Seu nome científico significa: do (grego) ioeidës = de cor roxa, de cor púrpura; e pleura = lados; e do (grego) pipra, piprön, piprös and piprö = pequeno pássaro não identificado, mencionado por Aristóteles e outros autores e associado erroneamente com um pica-pau. Sua associação com os coloridos tangarás neotropicais parece ser arbitrária, embora Sick (1993) registre que “o nome pipira é usado indiscriminadamente para tangarás e traupídeos na Bolívia, Brasil e Peru”. ⇒ (Ave) com os lados de cor roxa similar aos tangarás.
Mede cerca de 9,5 centímetros de comprimento e pesa cerca de 10 gramas.
Representante singular de asas longas, cauda curta e plumagem macia e rente. É cinzento, com a garganta e as coberteiras inferiores da cauda rosa-pardacentas, partes inferiores transfasciadas de branco e cinzento, lembrando remotamente aves do gênero Picumnus.
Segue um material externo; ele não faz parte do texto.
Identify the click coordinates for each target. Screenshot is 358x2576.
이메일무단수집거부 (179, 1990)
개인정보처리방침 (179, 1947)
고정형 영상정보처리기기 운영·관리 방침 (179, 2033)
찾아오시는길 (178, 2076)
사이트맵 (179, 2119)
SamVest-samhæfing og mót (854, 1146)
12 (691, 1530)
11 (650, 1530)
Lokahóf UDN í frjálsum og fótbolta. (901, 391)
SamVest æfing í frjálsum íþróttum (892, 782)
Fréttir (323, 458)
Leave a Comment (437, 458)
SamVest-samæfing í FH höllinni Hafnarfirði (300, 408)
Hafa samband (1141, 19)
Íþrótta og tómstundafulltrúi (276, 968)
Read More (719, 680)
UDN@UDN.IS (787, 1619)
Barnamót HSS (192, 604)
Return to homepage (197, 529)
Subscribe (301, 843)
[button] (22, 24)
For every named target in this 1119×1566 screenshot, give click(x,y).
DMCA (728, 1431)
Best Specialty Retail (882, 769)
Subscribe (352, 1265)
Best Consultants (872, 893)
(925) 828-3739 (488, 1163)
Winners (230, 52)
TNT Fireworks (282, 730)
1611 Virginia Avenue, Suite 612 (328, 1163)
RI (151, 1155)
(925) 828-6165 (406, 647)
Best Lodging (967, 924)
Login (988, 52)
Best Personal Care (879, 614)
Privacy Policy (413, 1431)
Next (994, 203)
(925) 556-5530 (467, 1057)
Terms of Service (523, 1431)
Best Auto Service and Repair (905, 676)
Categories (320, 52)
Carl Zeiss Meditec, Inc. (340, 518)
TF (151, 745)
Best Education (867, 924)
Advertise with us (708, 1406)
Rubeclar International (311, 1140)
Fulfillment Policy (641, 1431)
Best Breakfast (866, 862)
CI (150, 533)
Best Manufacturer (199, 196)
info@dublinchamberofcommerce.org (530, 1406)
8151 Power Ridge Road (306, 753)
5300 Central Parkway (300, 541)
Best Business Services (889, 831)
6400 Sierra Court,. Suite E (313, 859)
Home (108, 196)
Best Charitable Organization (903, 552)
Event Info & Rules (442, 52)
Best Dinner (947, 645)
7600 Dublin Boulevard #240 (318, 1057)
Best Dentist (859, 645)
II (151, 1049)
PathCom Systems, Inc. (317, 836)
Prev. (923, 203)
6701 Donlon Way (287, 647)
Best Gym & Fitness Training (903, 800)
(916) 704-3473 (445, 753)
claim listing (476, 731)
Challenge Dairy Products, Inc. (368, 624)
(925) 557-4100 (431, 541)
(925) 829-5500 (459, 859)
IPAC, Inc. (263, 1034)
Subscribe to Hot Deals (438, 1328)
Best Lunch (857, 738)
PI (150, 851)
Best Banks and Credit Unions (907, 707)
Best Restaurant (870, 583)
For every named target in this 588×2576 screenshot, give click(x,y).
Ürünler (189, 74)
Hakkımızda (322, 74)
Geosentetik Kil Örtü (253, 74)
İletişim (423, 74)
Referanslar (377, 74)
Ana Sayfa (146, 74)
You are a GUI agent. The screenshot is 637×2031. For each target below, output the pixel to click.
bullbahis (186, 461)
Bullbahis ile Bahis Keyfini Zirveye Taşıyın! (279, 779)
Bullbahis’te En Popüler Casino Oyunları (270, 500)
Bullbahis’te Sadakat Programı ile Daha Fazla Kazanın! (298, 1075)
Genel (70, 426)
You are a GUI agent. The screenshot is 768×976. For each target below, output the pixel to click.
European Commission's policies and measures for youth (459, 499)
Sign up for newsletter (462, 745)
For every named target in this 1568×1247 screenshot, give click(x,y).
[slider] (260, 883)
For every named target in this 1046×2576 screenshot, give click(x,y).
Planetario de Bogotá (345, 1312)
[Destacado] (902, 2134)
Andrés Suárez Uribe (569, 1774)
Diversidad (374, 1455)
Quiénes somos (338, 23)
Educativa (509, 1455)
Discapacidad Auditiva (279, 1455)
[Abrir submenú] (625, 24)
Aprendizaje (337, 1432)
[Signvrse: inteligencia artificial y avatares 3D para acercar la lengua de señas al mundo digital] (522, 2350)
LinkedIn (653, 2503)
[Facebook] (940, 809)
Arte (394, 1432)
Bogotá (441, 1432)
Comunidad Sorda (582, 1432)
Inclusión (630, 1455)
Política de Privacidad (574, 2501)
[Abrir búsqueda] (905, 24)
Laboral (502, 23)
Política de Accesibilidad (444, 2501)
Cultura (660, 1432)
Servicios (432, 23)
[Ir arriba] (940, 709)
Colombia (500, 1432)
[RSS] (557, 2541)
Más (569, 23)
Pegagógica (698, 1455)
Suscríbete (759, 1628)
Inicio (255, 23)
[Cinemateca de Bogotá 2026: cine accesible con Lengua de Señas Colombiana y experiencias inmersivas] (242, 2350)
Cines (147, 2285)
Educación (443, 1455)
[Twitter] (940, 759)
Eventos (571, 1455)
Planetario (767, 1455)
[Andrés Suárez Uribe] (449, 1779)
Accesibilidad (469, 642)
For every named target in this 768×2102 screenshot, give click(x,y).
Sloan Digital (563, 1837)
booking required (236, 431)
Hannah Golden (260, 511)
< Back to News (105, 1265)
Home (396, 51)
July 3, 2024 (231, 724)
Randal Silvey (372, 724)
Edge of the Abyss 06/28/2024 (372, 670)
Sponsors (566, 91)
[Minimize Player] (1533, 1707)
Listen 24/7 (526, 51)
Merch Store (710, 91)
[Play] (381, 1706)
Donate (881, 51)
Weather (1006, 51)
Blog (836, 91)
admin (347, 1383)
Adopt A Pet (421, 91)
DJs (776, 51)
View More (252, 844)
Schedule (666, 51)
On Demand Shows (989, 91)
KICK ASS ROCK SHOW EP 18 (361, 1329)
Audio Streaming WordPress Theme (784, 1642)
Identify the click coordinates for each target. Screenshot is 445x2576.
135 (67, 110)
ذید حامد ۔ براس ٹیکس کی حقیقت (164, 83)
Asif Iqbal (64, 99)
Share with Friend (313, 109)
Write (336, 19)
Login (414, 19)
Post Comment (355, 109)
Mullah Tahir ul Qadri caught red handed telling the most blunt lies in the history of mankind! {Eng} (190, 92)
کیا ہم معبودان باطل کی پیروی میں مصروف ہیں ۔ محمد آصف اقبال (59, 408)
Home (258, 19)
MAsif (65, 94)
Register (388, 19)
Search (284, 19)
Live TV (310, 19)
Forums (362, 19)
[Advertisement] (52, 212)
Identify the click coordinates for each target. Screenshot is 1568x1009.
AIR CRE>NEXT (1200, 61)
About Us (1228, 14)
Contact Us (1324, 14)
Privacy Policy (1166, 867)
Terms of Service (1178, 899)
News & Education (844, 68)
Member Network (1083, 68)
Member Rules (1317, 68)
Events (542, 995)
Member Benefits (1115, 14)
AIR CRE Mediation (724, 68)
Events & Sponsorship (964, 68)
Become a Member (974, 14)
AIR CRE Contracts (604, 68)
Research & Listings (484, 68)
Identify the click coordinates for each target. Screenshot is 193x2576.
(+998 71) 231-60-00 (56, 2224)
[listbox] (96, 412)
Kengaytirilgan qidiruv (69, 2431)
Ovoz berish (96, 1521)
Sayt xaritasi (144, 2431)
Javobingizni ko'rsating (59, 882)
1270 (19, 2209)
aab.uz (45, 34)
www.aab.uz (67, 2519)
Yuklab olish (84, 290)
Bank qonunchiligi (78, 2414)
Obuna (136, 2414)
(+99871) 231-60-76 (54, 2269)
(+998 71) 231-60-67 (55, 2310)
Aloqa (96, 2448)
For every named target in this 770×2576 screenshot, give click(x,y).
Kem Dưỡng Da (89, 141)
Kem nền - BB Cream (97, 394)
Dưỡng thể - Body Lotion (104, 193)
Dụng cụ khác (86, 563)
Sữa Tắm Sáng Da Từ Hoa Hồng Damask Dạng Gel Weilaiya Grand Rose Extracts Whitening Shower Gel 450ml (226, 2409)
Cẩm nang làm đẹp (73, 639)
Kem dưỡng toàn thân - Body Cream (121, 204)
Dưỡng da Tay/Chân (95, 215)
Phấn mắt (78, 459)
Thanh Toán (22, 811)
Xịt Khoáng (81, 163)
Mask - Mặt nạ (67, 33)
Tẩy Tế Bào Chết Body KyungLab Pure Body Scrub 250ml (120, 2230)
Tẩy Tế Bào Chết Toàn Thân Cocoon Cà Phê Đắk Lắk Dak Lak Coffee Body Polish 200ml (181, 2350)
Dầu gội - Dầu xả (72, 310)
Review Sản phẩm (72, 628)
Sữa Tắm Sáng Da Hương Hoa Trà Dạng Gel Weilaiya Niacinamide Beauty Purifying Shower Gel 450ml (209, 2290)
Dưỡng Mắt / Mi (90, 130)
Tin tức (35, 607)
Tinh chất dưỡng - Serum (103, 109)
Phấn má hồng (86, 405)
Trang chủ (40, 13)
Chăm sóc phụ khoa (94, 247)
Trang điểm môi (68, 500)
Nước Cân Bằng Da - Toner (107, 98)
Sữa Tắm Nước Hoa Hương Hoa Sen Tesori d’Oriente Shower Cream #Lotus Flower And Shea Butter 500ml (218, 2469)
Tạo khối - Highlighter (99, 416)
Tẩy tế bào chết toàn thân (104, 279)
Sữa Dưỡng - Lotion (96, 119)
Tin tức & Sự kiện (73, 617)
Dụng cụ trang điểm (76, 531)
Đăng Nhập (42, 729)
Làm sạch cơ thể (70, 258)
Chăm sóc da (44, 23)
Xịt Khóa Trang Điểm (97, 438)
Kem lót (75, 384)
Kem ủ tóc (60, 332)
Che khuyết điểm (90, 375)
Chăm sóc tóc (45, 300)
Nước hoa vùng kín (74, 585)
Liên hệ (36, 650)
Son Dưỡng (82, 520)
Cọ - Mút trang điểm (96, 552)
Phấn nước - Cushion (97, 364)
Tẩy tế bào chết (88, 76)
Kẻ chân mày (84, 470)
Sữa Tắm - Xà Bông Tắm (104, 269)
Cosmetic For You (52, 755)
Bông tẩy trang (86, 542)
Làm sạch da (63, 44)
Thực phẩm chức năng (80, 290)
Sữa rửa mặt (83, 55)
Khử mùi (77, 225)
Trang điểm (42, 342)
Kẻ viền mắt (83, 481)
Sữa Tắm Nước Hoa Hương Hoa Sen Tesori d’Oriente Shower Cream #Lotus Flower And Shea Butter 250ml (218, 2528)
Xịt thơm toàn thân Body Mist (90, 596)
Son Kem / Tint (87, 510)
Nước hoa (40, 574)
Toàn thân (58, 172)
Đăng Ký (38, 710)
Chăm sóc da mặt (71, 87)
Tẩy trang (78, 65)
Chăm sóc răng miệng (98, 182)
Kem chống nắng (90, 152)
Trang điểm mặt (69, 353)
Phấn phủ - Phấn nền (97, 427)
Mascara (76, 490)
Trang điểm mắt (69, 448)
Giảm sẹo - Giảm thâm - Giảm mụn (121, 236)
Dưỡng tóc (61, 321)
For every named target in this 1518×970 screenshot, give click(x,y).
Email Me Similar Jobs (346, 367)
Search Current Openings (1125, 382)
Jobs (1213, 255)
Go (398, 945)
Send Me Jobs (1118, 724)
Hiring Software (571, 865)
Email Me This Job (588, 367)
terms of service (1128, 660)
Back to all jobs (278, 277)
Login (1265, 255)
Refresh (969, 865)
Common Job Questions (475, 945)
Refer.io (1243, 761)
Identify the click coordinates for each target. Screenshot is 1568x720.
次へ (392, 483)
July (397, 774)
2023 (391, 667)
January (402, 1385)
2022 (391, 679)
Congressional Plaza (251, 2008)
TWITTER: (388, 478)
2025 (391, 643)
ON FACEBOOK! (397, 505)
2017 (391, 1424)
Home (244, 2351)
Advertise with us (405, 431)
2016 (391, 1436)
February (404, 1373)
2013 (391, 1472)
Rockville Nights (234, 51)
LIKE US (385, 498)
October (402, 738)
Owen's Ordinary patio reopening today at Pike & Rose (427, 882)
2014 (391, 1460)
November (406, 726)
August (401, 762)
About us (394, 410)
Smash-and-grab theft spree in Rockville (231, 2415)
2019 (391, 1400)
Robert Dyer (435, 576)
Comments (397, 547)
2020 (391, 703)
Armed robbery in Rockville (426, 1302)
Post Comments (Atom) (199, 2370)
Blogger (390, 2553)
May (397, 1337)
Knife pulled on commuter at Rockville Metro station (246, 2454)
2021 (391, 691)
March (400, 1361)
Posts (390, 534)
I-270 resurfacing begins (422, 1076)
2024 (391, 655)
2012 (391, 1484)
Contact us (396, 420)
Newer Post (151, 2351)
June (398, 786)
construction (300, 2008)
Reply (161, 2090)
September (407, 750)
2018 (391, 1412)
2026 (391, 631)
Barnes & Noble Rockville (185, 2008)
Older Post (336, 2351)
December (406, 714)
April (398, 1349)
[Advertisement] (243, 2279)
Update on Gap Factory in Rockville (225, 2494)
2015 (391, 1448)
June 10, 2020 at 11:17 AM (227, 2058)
O macho possui ao lado do peito, oculto sob as asas, um tufo de penas longas, sedosas e violáceas que faltam na fêmea. Quando excitado exibe a zona lilás, eriçando-a e afastando um pouco as asas.
Sua vocalização é um assobio agudo e bissilábico, um descendente “si-si” lembrando fim-fim (Euphonia chlorotica).
Possui duas subespécies reconhecidas:
(IOC World Bird List 2017; Aves Brasil CBRO 2015).
Gosta das bagas da erva-de-passarinho (Loranthaceae) e apanha pequenos insetos em pleno ar.
Durante os meses de inverno, aparece nas baixadas litorâneas para instalar seu ninho em forma de cesta sobre galhos secos, decorando-o com líquens como forma de camuflagem.
Choca normalmente um único ovo por postura.
Vive na Mata Atlântica litorânea, de encosta e de altitude.
Sua distribuição estende-se de Minas Gerais a São Paulo e no Nordeste (Bahia, Alagoas, Pernambuco e Paraíba). Duas subespécies: Iodopleura pipra pipra no Sudeste e Iodopleura pipra leucopygia no Nordeste (ameaçada de extinção).